WHAT THE EXERCISE ASKS
Produce word for word the lines of the data below running from the one that has "Home (15, 23)" to the one that has "ABOUT US (62, 2432)", inclusive, and no others.

SOURCE INFORMATION
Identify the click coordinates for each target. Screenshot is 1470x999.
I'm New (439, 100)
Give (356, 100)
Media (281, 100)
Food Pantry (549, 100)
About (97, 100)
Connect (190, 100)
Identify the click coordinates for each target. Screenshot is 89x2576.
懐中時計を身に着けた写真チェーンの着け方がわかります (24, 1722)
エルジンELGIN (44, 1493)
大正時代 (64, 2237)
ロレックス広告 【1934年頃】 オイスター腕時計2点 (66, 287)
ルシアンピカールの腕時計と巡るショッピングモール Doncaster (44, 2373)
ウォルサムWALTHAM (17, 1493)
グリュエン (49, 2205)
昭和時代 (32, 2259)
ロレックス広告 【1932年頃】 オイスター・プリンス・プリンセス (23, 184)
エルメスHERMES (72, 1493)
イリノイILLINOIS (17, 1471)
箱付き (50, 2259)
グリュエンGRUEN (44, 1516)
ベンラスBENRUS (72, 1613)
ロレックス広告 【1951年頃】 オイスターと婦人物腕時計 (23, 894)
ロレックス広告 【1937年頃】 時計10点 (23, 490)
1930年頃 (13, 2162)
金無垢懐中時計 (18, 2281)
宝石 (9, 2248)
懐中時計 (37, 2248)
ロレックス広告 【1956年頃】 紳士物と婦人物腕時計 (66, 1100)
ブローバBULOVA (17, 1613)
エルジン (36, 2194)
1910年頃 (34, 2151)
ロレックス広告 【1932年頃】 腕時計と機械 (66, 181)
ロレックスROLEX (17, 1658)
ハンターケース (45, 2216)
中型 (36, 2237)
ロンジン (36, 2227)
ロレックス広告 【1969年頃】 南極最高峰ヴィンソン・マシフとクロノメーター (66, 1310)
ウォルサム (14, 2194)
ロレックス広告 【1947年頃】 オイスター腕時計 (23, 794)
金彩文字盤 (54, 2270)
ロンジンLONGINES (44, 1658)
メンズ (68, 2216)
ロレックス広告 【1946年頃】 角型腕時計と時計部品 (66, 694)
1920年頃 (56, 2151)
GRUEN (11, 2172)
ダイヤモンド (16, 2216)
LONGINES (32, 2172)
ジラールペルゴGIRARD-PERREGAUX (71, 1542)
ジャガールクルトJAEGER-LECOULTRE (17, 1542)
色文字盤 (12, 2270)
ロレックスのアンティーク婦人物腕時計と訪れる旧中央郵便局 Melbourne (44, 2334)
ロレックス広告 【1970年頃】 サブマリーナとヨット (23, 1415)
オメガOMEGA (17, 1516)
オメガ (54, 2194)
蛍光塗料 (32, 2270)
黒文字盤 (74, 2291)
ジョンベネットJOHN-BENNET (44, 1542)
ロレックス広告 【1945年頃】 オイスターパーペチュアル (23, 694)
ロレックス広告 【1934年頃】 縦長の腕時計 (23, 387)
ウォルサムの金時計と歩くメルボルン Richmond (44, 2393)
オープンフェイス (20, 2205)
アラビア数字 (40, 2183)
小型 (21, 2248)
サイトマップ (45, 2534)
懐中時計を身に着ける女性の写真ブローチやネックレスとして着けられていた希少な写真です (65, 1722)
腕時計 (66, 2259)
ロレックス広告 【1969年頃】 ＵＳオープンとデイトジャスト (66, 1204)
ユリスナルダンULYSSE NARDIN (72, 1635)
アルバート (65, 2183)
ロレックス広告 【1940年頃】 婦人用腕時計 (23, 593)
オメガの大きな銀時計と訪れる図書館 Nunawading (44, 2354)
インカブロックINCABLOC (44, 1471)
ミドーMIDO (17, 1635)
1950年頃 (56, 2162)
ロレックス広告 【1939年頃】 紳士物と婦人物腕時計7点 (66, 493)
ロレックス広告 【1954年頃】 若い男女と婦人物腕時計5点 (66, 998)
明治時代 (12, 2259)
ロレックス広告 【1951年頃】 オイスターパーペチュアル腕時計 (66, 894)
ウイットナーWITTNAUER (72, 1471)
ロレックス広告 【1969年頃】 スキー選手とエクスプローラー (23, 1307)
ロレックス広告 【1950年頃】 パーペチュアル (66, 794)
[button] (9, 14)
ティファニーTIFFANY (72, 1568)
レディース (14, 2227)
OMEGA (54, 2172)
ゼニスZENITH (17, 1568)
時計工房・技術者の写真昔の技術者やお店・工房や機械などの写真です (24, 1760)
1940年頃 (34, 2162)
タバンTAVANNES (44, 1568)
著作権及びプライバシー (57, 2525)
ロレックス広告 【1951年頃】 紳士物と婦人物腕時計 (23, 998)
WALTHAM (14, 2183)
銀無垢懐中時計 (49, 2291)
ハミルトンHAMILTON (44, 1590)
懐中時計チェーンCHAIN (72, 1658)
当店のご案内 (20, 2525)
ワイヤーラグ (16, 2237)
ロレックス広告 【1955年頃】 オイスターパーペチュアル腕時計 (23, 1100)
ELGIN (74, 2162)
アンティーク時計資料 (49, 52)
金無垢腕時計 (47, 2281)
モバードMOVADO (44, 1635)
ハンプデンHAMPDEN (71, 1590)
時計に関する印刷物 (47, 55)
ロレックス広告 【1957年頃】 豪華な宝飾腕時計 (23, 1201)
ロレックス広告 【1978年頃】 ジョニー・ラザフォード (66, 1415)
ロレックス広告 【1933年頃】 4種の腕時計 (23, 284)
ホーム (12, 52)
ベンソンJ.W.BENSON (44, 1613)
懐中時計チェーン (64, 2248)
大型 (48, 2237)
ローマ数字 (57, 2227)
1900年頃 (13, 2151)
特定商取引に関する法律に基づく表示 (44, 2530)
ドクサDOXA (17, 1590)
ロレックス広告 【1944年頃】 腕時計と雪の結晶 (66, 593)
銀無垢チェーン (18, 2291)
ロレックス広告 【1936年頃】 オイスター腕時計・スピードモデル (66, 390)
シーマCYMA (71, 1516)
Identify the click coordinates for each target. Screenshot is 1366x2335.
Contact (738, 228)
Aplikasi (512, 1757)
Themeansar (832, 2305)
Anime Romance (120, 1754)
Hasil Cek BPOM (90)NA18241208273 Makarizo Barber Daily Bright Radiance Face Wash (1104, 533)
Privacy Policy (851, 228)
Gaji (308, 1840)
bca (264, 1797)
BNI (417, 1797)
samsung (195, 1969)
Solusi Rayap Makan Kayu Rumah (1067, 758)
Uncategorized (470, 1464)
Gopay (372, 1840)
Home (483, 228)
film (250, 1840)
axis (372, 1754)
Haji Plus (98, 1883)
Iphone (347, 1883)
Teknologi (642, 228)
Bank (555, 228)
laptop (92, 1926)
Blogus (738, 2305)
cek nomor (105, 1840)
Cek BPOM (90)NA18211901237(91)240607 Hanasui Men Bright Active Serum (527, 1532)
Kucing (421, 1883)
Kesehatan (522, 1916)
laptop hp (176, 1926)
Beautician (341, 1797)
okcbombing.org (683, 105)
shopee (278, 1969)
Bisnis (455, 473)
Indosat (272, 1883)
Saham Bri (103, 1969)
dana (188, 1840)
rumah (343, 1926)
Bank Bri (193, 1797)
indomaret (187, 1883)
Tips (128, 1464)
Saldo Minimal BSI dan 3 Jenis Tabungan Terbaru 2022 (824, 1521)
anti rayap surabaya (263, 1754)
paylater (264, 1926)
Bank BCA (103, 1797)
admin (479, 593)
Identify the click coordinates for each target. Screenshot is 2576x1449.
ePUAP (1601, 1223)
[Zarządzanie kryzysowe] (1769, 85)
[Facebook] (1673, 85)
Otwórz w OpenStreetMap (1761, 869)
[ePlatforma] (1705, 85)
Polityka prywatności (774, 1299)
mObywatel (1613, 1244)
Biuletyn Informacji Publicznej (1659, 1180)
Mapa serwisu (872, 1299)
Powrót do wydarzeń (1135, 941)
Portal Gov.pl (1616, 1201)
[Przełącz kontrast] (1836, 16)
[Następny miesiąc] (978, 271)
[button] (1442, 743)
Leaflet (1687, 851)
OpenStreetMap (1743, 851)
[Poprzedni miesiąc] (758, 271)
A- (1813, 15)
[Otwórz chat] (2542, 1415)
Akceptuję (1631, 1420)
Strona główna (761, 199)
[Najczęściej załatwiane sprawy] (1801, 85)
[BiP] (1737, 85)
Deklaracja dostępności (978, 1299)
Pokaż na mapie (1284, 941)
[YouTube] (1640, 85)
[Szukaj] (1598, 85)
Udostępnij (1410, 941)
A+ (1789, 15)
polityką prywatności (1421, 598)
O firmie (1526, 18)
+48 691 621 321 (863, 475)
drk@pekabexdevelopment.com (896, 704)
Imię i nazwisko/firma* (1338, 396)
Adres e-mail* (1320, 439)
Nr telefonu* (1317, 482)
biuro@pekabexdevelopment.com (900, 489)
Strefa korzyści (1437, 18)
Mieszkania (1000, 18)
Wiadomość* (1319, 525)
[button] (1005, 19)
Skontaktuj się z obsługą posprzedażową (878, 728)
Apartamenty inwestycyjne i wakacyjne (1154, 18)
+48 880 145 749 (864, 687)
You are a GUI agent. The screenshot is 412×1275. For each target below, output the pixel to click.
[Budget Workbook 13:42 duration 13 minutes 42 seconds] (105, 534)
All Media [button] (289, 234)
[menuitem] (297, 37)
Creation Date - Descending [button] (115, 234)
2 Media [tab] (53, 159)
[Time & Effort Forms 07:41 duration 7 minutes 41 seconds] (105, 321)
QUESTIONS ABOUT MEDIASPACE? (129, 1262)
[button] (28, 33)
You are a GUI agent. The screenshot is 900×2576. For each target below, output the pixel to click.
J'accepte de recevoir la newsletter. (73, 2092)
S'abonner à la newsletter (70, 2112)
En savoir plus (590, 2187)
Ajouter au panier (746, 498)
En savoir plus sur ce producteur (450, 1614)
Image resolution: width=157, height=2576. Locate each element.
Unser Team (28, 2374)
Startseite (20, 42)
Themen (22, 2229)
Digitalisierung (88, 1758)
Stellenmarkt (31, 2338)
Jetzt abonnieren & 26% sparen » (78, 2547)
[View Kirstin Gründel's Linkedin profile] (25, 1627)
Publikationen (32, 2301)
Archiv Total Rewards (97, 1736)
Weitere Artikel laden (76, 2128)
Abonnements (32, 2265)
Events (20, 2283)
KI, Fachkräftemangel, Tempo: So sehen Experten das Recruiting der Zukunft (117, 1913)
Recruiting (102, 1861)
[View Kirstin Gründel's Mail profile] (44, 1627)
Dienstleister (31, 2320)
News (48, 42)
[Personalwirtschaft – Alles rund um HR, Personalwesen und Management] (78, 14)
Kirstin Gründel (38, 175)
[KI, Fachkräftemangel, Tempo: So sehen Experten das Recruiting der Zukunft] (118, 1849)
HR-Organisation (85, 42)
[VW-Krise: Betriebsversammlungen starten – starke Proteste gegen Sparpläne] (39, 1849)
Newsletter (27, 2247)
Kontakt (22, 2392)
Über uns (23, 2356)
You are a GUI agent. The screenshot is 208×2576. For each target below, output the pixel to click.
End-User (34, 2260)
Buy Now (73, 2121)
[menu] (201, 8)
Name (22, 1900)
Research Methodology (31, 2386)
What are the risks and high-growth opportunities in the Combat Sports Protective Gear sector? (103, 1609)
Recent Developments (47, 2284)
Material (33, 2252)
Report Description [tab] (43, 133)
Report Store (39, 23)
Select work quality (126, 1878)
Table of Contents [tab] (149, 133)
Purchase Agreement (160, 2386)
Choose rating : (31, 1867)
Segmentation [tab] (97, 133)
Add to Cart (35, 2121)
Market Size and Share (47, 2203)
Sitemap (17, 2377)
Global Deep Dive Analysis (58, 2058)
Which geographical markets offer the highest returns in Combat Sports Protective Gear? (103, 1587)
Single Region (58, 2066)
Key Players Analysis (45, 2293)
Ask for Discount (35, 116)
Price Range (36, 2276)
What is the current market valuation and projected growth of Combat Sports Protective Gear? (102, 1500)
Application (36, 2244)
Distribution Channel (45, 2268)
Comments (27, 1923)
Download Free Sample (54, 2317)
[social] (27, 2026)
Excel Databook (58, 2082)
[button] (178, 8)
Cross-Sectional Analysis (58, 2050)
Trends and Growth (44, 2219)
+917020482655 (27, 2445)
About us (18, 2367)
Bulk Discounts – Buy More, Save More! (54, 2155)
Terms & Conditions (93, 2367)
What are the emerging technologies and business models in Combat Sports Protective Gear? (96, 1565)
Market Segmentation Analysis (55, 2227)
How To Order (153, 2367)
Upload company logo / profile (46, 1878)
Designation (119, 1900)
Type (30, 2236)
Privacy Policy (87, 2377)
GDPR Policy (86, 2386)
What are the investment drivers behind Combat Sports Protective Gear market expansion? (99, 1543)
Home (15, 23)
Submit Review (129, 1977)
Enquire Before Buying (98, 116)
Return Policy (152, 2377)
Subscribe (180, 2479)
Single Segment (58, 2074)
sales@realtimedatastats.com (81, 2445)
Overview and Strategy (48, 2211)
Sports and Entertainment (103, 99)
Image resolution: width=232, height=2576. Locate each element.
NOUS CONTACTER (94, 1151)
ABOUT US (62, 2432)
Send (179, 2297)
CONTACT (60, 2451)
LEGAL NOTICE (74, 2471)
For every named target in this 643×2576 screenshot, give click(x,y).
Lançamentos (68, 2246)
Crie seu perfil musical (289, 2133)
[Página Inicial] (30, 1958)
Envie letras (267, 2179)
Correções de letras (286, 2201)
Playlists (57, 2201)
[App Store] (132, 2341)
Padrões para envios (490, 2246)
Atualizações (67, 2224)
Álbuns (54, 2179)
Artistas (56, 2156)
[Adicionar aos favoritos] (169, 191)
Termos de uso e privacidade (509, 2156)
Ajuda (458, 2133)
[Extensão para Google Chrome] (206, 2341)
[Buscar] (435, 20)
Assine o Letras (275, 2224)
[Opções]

SOLUTION
Home (15, 23)
Submit Review (129, 1977)
Enquire Before Buying (98, 116)
Return Policy (152, 2377)
Subscribe (180, 2479)
Single Segment (58, 2074)
sales@realtimedatastats.com (81, 2445)
Overview and Strategy (48, 2211)
Sports and Entertainment (103, 99)
Image resolution: width=232, height=2576. Locate each element.
NOUS CONTACTER (94, 1151)
ABOUT US (62, 2432)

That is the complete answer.